On 01/30/2013 06:49 AM, Martin Sustrik wrote:
On 29/01/13 20:47, Paul Colomiets wrote:1. nn_send(A) 2. lock mutex A 3. nn_send(B) 4. lock mutex B 5. message is written to a shared pipe 6. lock mutex A<-------- deadlock happens here 7. signal A's condition variable etc.I think it's possible to do "trylock" instead locking in step 6, in case lock is contended return some error code (e.g. EBUSY), propagate it all the way down to nn_sock_send, then unlock the socket and try again immediately. This will probably improve the benchmark, but may lead to live-locks in practice. What do you think about this strategy?
This might be a good idea, since trylock will not syscall when contended. syscalls are quite indeterministic.
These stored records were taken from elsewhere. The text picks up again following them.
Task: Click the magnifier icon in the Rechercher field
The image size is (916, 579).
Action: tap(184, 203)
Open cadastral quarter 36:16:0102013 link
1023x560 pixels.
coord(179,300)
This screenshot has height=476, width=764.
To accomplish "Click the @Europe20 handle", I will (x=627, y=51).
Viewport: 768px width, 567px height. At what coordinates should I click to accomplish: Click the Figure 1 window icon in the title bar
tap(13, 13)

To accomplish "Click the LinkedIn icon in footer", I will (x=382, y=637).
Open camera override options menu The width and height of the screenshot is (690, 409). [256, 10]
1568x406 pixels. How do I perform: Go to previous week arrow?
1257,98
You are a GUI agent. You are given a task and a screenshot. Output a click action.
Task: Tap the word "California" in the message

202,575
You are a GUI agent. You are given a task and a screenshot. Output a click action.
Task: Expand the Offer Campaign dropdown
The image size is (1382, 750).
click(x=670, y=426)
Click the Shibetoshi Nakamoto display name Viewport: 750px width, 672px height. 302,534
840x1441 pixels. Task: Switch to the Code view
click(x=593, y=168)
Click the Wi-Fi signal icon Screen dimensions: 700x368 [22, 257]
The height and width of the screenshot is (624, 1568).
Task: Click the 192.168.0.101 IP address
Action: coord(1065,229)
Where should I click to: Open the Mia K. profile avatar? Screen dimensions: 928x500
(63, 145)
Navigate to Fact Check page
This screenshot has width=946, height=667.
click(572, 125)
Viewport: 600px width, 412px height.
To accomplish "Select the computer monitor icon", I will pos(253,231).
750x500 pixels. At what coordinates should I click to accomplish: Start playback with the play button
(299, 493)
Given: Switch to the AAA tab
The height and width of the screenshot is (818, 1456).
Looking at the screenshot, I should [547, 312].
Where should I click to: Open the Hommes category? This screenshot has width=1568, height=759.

So this could be a polling alternative.
In theory. In practice it's dauntingly complex. First, there can be multiple destinations for the message so you would have to keep *list* of mutexes to be re-tried. Even worse, once you unlock the original socket, another nn_send() call may be executed by the user and you are left with two lingering messages. Ultimately you have to implement user-space queueing of messages etc. Martin
Hmm,Have you considered supporting a lockless implementation of message queues for inproc/ipc ? (libatomic_ops).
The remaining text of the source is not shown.